Conclusion: trialling, evaluating, mapping

Trials have shown that French Customs would benefit from exploring further the use of the tactical camera in its everyday detection devices. Cases of fraud identified in this context are established most of the time not on the basis of prior intelligence but as a result of swift tactical exploitation of the reaction of a suspect vehicle in the traffic flow. A camera would facilitate an even more proactive approach and would not be dependent essentially on prior operational intelligence or on mere luck. The availability of human resources and the training of Customs officers are genuine issues here but do not in themselves present a challenge. In making the final preparations for the use of tactical cameras, two elements still require work.

The first involves their consideration as an evaluation tool. Just as departments are subject to a performance policy, technical resources could become subject to monitoring indicators which measure their longer-term cost, their usability in real conditions (for example, how many hours are spent airborne per month by one drone, taking meteorological conditions into account?) and their results (in which operations did their use play a decisive role?).

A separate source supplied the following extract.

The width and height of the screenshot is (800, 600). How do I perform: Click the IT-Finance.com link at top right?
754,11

The second element concerns the need for a greater geographical and analytical culture: where and when to use cameras remains the tactical question upstream of operations. Currently, the geographical culture promoted by Customs is too weak; experienced Customs officers rely on an empirical knowledge of the terrain and, as they transfer to new positions or take up retirement, the result is a significant draining of knowledge from the field services. How can we harness this empirical knowledge? How can we build a Customs knowledge of the territory and of potential smuggling basins so as to be proactive and know where to deploy the cameras?

More information

[1] See on the Centre d’Histoire Locale de Tourcoing (Tourcoing Local History Centre) website at:

[2] Figures as at July 2023 – includes motorcyclists and dog/handler teams but excludes other land-based services at the borders (such as the External Surveillance Units (BSEs)) or specialized support services (Customs Operations Centres (CODTs), scanner lorries, etc.).

[3] “Stealth operations” means involving regular relocation during an operation to create confusion among traffickers.

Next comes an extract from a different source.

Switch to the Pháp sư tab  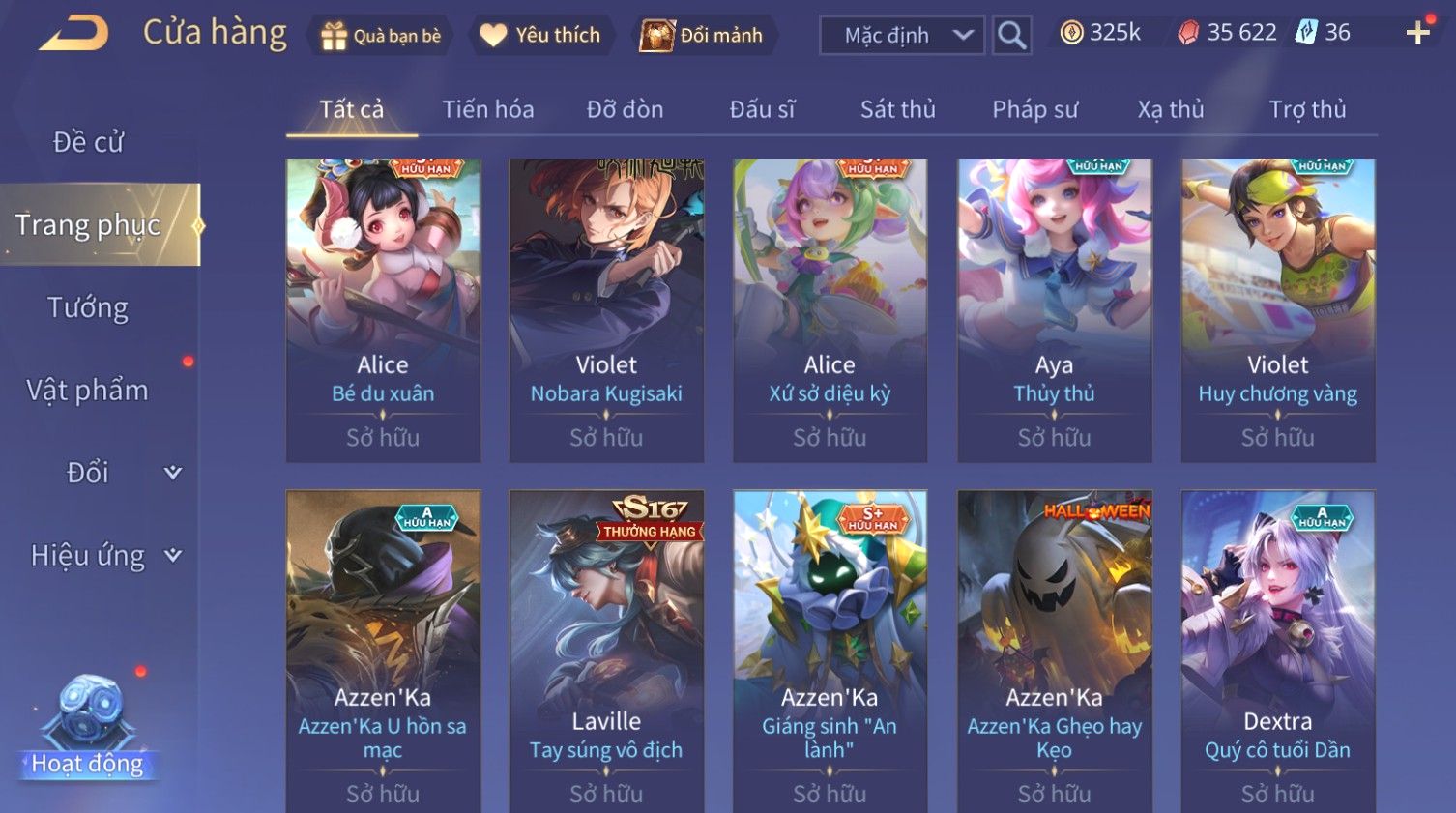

[4] Presentation of the AGNet tool in Douane infos, September 2021.

[5] Thanks in particular go to CP Nicolas Buffe and to ACP2 Davroux of the Nogent-sur-Oise unit for their work.

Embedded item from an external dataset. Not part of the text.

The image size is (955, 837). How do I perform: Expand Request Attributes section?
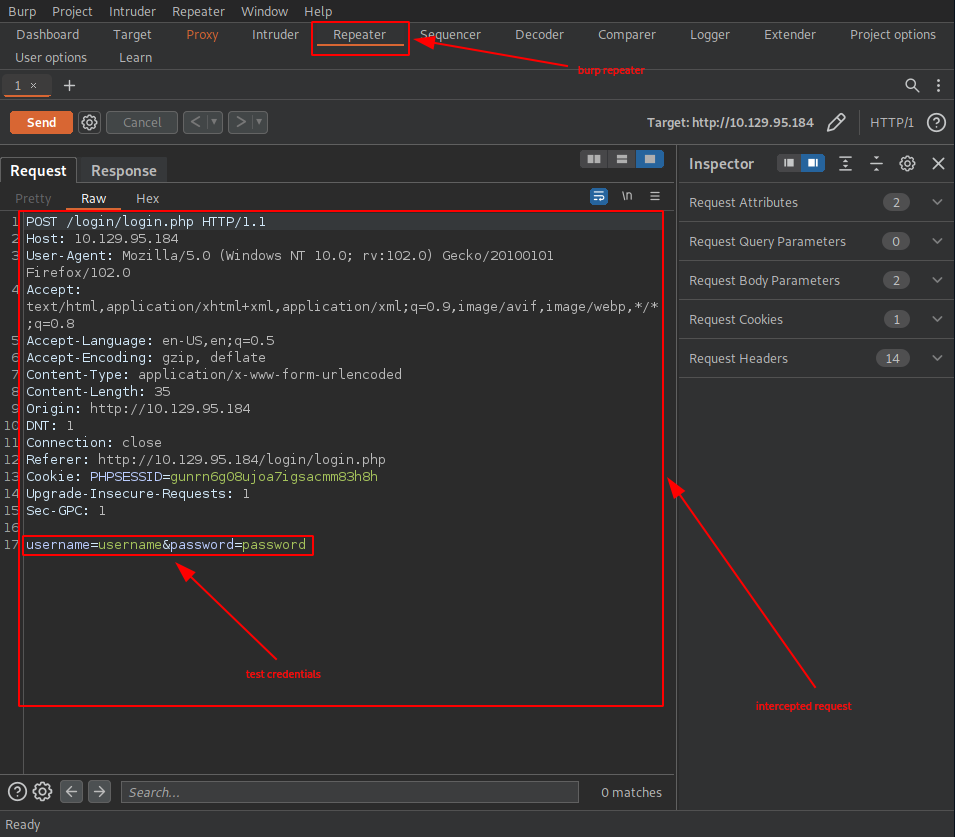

[6] “Bottom-up innovation” means that the administration promotes ideas from the bottom upwards through collaborative or participatory methods (as opposed to innovation emanating from the top downwards only). This approach sometimes allows the local services to trial technologies and to use the results in the main decision-making services. Trialling one technology over another is therefore determined at the initiative of local Customs managers who are familiar with and choose the units for conducting such trials.

[7] Commission Nationale Informatique et Libertés (France’s National Data Protection Agency) which oversees the collection of individual data in France and ensures compliance with the principles of law.

[8] Off-the-shelf and reasonably priced small hunting cameras with movement detection function (to capture the arrival or departure of a vehicle, or the movement of individuals even in darkness – as used in game hunting).

[9] Airborne assets have been used in Customs operations since the 1960s. They have been developed mainly in the maritime/coastguard context which in 2018 established a fully-fledged department with national competence, the National Customs Coast Guard Directorate (“DNGCD”), comprising a fleet of 31 vessels and 15 aircraft (Beechcraft King Air 350 twin-engined turboprop aircraft and EC135 helicopters). The air/land component is provided by the Air/Land Surveillance Unit (“BSAT”) based at Margny-Les-Compiègne (Oise).

[10] Providing Customs with the resources needed to handle new threats (Article 22 amending Article L 242-5 of the Domestic Security Code) which permits the use of “cameras fitted to aircraft” by Customs for some operations.